Medical Device Daily

PARIS – Looking back, those writing the history of interventional cardiovascular technology will see the first five years of this century as a period dominated by the emergence of drug-eluting stent (DES) technology. And, it seems clear, they are likely to see 2006-2010 as a period of transition – to new DES systems, or as a path to other evolutionary forms beyond DES still to be described.

A Wednesday morning EuroPCR symposium, titled “Is there a need for another drug-eluting stent,” clearly pointed to this large gray area, with the near-term answer that there is indeed such a need and that there are already indications that the current generations of DES may be rapidly superseded.

The session provided a rather “infomercial”-style format for this approach, however, especially since the devices discussed are made by, or their technology licensed from, BioSensors International (Singapore), which sponsored the symposium.

In this format, you grant the success of an initial or competing technology but then point to areas of questions and problems that continue to emerge with increasing real-world use of these devices and more experience with their flaws. This then lays the foundation for the “new-and-improved” possibilities.

Listing the flaws of DES is not difficult since these devices, though small in size, offer considerable complexity, especially when placed in the venue of the human body.

That complexity consists of its three-fold structure: the stent itself, a polymer coating used to hold the drug, and the drug. Each of these comes with a range of variables that provide opportunities for negative effects. The stent can come in a variety of scaffolding configurations, thicknesses and lengths, so that correct entry and placement is crucial, though the materials are usually highly inert.

Most of the unintended consequences, according to the presenters, appear to come with the drug or the polymer or the polymer/drug combinations. These may include early- and late-stage thrombus, the side effects that accompany just about any drug, a patient's potential hypersensitivities to drug or polymer, and inflammation.

One potential solution to this is to eliminate the polymer, a strategy employed used in the EAGLE trial described by Thomas Ischinger, MD, professor of Cardiology at Klinikum Bogenhausen (Munich, Germany).

The trial used Biosensors' Axxion technology, employing the company's Calix stent, loaded with paclitaxel by means of a glycocalix substrate but no polymer.

Ischinger noted fast drug elution – 40% to 50% in the first week in a proof-of-principle study – and termed it “a very safe stent in our hands.” He said that safety was the primary benefit since the paclitaxel drug apparently offered no additional benefit over other paclitaxel-eluting products.

Peter Fitzgerald, MD, of Stanford University (Palo Alto, California), provided a look at an analogous strategy, a polymer that rapidly biodegrades, as used in the STEALTH (Stent Eluting A9 BioLimus Trial in Humans) trial, thus leaving a bare metal stent but neither polymer nor drug.

He highlighted the use of another device approach being developed by Biosensors . That device, he noted, utilizes an asymmetrical coating of drug, with 40% to 50% of “the drug load” gone after 180 days and both drug and polymer gone, leaving the bare metal stent, in six to 12 months.

Pointing to effects aside from that of restenosis, Fitzgerald noted the high level of efficacy of bare-metal stenting as compared to DES.

Martin Leone, MD, of the New York Presbyterian Hospital /Columbia University Medical Center (New York) and well-known as one of the most vocal physicians promoting the “disruptive” and game-changing capabilities of DES technology, noted the history-making uptake of DES technology in the device arena.

Leon provided an overview of the stent system from Xtent (Menlo Park, California) which serves to address the fact that a single DES doesn't fit all anatomies and that there is frequent need for more than one stent and more than one procedure.

(Befitting the “infomercial” approach, Xstent licenses a bioabsorbable polymer from Biosensors and its drug formulation from Biosensors' subsidiary Occam International [Eindhoven, the Netherlands]).

The Xtent system is bannered as offering a “customizable” approach to stenting and the ability to place different stent lengths (as opposed to multiple stents) in one procedure or multiple stents with one device and without multiple procedures.

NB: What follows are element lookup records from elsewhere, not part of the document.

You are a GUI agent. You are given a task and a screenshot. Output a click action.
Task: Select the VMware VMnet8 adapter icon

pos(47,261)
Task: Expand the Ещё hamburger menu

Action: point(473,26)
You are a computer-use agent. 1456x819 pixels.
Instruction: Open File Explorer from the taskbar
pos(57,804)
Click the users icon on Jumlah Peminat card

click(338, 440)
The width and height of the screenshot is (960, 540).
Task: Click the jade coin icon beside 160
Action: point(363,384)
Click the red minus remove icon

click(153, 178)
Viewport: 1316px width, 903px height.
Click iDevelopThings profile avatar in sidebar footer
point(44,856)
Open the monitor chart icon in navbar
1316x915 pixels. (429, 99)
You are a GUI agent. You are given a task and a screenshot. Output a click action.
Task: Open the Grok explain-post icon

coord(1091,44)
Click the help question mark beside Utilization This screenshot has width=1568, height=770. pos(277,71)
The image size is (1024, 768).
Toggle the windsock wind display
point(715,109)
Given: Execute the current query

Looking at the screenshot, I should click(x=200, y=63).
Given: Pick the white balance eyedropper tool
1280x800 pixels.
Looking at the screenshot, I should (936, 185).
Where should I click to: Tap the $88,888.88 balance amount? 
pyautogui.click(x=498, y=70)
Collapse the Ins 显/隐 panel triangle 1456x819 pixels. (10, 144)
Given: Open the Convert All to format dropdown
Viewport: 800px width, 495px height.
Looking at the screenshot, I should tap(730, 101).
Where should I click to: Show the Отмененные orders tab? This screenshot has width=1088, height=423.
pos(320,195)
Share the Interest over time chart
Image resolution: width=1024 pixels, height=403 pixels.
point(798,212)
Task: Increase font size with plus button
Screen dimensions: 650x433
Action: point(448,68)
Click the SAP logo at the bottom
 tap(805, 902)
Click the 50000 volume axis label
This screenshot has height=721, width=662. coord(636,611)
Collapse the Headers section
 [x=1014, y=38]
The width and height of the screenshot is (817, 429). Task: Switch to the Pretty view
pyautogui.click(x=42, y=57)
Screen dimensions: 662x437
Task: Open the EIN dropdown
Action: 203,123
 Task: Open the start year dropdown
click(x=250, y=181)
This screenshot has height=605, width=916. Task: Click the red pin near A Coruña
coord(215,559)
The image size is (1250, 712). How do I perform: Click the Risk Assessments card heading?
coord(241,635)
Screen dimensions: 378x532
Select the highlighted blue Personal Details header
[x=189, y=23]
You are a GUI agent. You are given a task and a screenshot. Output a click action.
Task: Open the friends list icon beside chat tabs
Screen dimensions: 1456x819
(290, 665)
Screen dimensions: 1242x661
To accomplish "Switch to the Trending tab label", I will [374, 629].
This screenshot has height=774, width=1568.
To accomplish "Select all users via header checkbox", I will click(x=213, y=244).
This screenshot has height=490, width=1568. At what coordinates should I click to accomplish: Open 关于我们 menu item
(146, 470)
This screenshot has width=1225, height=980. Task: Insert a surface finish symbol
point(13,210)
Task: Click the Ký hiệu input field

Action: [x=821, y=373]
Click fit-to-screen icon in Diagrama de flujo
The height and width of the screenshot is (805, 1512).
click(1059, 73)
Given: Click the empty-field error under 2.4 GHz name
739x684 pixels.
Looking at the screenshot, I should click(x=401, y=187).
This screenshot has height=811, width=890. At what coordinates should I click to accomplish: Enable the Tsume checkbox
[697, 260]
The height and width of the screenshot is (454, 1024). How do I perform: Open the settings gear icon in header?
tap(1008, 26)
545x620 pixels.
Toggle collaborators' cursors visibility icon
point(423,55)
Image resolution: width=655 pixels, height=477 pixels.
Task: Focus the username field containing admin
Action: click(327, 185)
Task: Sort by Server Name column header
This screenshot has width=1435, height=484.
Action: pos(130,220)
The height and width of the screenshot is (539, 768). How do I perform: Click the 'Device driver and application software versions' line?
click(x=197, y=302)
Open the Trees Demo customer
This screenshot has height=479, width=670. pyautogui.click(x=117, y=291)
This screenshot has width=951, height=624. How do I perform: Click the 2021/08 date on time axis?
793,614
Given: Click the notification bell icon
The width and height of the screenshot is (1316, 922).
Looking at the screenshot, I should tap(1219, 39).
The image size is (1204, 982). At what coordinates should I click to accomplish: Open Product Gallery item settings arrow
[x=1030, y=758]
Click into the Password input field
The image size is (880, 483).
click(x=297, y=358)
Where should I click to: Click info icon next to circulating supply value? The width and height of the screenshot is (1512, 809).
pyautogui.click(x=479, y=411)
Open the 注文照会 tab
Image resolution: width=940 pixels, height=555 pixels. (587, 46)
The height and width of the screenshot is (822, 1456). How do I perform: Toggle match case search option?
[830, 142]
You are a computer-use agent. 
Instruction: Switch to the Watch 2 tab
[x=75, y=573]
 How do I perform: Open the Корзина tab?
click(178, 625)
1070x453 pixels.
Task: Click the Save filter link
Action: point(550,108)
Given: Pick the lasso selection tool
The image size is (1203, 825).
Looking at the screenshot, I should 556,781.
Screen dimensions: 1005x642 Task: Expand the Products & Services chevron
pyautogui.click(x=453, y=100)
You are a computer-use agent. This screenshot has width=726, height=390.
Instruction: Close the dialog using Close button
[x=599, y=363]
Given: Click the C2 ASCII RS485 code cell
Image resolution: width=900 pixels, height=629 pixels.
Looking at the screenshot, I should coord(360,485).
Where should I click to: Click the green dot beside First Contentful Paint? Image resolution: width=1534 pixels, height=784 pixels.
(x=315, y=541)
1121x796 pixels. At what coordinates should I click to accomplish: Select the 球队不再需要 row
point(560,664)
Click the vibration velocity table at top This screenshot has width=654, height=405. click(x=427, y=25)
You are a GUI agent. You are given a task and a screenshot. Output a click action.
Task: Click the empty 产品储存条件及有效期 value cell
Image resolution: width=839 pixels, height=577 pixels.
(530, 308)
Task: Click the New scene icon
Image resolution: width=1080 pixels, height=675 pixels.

Though the technique used to deliver and conform the stent to the customizable shapes and lengths appears complex, he noted easy deliverability.

Still another indicator of future research paths in assessing DES technology was David Holmes, MD, of the Mayo Clinic (Rochester, Minnesota), laying out the problems with the accepted mode of scientifically rigorous clinical trials. Interestingly, he pointed to the difference between “hard” and “soft” trial endpoints and observing that the soft endpoints of patient satisfaction may actually be more important than the hard endpoints of angiographic analysis.

His conclusion – serving as base-line advice to the meeting's interventionalist attendees: “A 'P' value does not substitute for a brain.”